## DOCUMENT SECTION:
****************************************

Chasing a Sensation

Snow Reporter
Thursday, February 25, 2021

This past year it seems as though happiness + the sensation of it has been a chase. The nature of these difficult times bogs us down like ankle weights, making “happiness” seem an impossible prize. For me, these challenges have been a gift. Granted, it’s been the kind of odd gift you get from your wacky grandparents or your crazy neighbor that you envision living in the back of your closet. Yet, you display it proudly, only realizing later the value it holds. It’s almost as if I’ve returned to a child-like state of consciousness. The little things – warm sun on my skin, a good song, a peaceful moment – are becoming some of the most important. 

Grandview Lift At Sierra You can imagine my excitement, then, when a momentous job offer from Sierra-at-Tahoe came through amidst my year (our year) of challenges. After opening day excitement + getting into a working rhythm, my whole team had noses to the grindstone as the dynamic season of operating under restrictive guidelines came underway. While coming to work was still a joy (seriously, I never thought I’d be excited to go work at 5AM), the why of my work became more of an undertone than it was a beacon.

****************************************

## PARTS OF THE EXERCISE:
• a. In the blog post about chasing happiness, which company made the writer a job offer during the year of challenges?
• b. Continue the blog post about chasing happiness from its last sentence.

## DATA EXCERPTS:
****************************************

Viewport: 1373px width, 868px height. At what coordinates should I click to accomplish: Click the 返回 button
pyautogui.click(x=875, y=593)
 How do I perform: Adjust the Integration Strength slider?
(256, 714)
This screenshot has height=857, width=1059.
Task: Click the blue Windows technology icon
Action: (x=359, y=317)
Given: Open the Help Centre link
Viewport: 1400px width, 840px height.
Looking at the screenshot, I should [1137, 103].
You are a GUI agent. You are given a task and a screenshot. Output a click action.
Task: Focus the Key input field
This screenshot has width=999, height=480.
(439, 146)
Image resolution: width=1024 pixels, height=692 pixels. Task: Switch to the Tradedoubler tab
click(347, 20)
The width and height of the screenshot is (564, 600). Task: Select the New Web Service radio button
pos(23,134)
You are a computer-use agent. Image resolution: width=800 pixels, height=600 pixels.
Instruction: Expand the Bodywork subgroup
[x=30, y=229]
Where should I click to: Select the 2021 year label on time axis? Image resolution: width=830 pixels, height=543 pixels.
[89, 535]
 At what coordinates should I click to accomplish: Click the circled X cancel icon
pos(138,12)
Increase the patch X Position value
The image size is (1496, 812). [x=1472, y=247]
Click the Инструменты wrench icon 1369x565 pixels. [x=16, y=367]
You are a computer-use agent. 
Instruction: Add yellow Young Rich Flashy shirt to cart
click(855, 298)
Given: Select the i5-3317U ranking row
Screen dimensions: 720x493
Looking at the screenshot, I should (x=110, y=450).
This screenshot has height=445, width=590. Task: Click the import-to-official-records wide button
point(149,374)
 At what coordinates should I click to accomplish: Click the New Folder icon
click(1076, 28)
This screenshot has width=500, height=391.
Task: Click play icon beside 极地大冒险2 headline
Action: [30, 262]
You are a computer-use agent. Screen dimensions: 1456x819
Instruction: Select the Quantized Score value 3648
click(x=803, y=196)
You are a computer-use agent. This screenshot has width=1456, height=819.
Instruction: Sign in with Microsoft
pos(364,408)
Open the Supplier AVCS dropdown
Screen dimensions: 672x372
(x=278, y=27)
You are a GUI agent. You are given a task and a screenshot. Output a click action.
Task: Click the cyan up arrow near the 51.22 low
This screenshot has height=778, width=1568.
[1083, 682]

****************************************

## ANSWERS BY TASK:
• a. Sierra-at-Tahoe.

• b.
My interactions with my incredibly intelligent coworkers and our guests-turned-family seemed to become less fruitful + our conversation largely surrounded one thing, if you can guess it. The Sierra I knew growing up was fueled by high-fives + good vibes. Under the season’s restrictions + the musty dank smell of my heavily used facemask, it became hard to tell what was fueling us this year.

In the midst of a particularly busy Friday, I was hastily putting on my jacket to go meet someone outside of my office when a painting that I hadn’t yet noticed caught my eye. The wall decor is humble, really, boasting a ski resort scene from before my time. The snow is piled up on the railing in the foreground and behind it a group of brightly dressed folks with narrow skis load an old-school chairlift named “Sensation.” That word stopped my haste and had me frozen, staring deeply at a painting I hadn’t noticed for weeks. That word paired with the scene of skiing in the earlier, simplistic stages of the sport stirred me. Again, it was like I was being reawakened. What mattered most in my job snapped into a crystal-clear vision.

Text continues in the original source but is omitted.